Non fu difficile, ma rapida, a quel punto, la diffusione del culto. La gente si fidava dei monaci, e dell’ordine sacerdotale, perché gli occhi di questi erano rivolti verso il cielo. In confronto, l’occupazione terrena era per loro una sciocchezza insignificante. C’è, in questo, molto del papa che ebbe l’idea geniale di affibbiarsi il monachesimo sulla tiara capitolina; Gregorio Magno. L’ordine cluniacense nacque quasi nell’ombra. Ma la sua voce, al tempo della riforma, fu assai rumorosa. Il piano, se non esposto quantomeno intuibile, riguardava tre grandi proposte:

  • applicazione stretta della regola benedettina.
  • stretta osservanza della celebrazione quotidiana della messa.
  • attenzione alla devozione di ogni singolo monaco.

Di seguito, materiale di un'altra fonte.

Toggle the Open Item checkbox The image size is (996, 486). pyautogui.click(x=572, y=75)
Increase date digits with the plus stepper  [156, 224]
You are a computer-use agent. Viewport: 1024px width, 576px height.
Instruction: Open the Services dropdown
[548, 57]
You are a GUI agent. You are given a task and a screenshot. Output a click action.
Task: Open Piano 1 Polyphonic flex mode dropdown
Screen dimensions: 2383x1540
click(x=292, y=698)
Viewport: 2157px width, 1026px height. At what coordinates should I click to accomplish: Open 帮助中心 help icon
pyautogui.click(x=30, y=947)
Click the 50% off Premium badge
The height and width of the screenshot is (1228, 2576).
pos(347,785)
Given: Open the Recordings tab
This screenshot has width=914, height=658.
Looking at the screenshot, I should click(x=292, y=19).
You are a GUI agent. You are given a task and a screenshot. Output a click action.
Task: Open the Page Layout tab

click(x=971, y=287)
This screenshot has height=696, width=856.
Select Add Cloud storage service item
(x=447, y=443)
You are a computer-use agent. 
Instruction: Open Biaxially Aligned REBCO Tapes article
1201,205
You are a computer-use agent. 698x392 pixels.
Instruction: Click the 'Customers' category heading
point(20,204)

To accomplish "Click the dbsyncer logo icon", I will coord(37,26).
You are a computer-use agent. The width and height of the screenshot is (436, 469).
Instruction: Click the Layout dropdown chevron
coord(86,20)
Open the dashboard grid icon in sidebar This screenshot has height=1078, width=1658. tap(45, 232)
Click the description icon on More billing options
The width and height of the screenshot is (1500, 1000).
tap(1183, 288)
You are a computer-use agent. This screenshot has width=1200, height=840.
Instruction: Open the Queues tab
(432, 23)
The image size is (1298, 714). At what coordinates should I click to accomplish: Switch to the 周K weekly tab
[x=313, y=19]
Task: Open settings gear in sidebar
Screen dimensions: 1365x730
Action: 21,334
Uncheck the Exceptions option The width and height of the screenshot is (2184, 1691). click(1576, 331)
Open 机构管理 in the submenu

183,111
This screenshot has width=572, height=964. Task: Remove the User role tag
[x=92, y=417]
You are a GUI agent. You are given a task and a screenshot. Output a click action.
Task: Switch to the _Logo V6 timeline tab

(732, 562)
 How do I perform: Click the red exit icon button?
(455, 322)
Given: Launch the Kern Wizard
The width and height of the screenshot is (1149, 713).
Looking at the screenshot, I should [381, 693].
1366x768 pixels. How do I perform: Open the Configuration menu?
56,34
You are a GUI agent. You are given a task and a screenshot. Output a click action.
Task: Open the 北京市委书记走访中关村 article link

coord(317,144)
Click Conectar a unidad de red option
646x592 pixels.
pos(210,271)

Sull’ultimo punto non si insisterà mai abbastanza. Il celibato per il sacerdote ritorna ad essere cosa sacra, inviolabile e rispettata. Non può essere altrimenti. La fidanzata di Cristo è una soltanto; la Chiesa. Questa ha già un amore a cui si è promessa. Non c’è spazio per altro. Due istituzioni, più in là, verranno poi introdotte, e accettate senz’altro: le cosiddette tregue di Dio (lunghi periodi di non belligeranza, in occasioni di determinate feste religiose) e la cosiddetta pace di Dio (con la quale, a differenza della prima, si richiedeva il rispetto, sotto pena di censura canonica, per le persone inermi e i luoghi sacri; il Medioevo ha molto di cui scusarsi a tale proposito). La riforma cluniancense fu forse, nella storia della Chiesa, uno degli eventi di maggiore rilevanza; il suo destino dovrà incontrare un nuovo arresto con il papato avignonese. Ma di una cosa la Chiesa si renderà conto davvero dopo Cluny: essa era indipendente. La sua forza era la forza dello Spirito, quindi dei fedeli. Nell’evento della Crociata questo aspetto giungerà alla sua estrema sublimazione.

BIBLIOGRAFIA:

La riforma di Cluny

Henri Pirenne, Storia d’Europa. Dalle invasioni al XVI secolo. Sansori editore, Firenze (1956), pp. 111-118.